Pallanuoto giocata ma non solo per Erica che da grande appassionata segue con acume e competenze i vari campionati, trovandosi concorde con le previsioni iniziale sull'esito di Scudetti e promozioni: "Seguo tantissimo questo sport, nel tempo ho maturato un occhio clinico per quanto riguarda i risultati e si, mi aspettavo esattamente i risultati così come si sono verificati.
Nel mio girone, in particolare, c’era un grosso equilibrio fra le squadre, con uno scarto minimo di goal tra la vincente e la vinta, quella che ci ha dato più filo da torcere e che ha staccato un po' tutte è stato il Como che ritengo essere la sorpresa del campionato con la promozione nella massima serie".
Nel suo vocabolario non può mancare la parola sacrificio che ben si sposa con il paralello impegno universitario: "La tecnologia ci ha supportato permettendoci di avere un contatto diretto con i docenti e seguire i corsi online, quindi permettendoci di riuscire a conciliare i diversi impegni di studio e sportivi.

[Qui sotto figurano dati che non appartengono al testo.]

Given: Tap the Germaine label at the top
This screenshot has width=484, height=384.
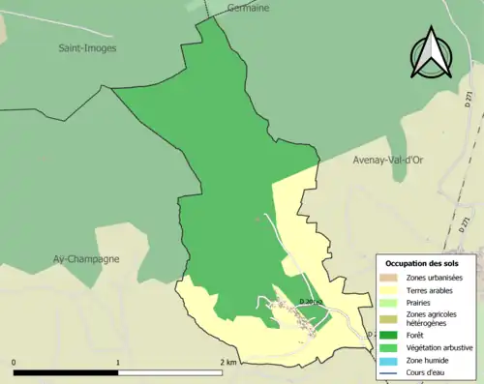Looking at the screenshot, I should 248,7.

Dal punto di vista tecnico tattico si può sempre migliorare. Il nostro è uno sport dilettantistico - sottolinea la calottina numero 5 - quindi è importante mantenere alta la motivazione scacciando tutti quei fattori esogeni che ti possano portare a credere che il sacrificio non venga premiato, in qualunque categoria ci si confronti".
Ora Erica dopo aver superato brillantemente gli esami in acqua e quelli studenteschi si gode famiglia ed amicizie tra Napoli e la Sicilia ma la testa è già proiettata alla prossima stagione: "L’obiettivo individuale - conclude - è una costante nella mia vita: divertirmi giocando, che quindi da individuale diventa collettivo con l'auspicio di riuscire a raggiungere importanti risultati". E c'è da scommettere che con la sua determinazione e le sue capacità lo farà sicuramente.